■ Problem ■
Pull out of the data below the stretch of lines bounded by the one containing "Toggle tooltips with the speech bubble icon" and the one containing "Image resolution: width=1200", both bounds included, unchanged.

■ Source data ■
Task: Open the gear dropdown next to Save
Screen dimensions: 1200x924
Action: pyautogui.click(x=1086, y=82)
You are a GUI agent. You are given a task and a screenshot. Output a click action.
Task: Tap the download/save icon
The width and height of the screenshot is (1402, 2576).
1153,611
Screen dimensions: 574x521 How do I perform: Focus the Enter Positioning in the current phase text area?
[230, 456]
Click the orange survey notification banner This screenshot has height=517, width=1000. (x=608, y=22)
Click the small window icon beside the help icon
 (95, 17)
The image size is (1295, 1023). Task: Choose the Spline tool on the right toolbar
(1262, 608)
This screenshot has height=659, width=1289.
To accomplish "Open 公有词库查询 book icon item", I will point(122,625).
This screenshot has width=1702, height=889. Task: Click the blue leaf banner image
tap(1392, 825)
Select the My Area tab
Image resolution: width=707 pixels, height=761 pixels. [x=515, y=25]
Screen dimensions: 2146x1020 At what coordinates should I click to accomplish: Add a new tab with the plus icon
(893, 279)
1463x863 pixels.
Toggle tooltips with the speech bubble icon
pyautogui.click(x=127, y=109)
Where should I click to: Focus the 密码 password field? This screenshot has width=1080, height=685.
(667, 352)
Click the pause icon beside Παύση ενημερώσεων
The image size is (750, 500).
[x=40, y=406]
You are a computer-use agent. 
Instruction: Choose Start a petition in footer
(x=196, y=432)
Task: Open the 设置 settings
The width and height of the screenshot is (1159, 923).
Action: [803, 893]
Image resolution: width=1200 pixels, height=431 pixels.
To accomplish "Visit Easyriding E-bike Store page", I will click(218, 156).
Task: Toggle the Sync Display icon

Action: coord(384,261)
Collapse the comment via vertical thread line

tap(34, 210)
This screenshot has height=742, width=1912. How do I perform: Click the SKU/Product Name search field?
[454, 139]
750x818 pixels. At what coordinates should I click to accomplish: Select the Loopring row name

■ Written solution ■
Toggle tooltips with the speech bubble icon
pyautogui.click(x=127, y=109)
Where should I click to: Focus the 密码 password field? This screenshot has width=1080, height=685.
(667, 352)
Click the pause icon beside Παύση ενημερώσεων
The image size is (750, 500).
[x=40, y=406]
You are a computer-use agent. 
Instruction: Choose Start a petition in footer
(x=196, y=432)
Task: Open the 设置 settings
The width and height of the screenshot is (1159, 923).
Action: [803, 893]
Image resolution: width=1200 pixels, height=431 pixels.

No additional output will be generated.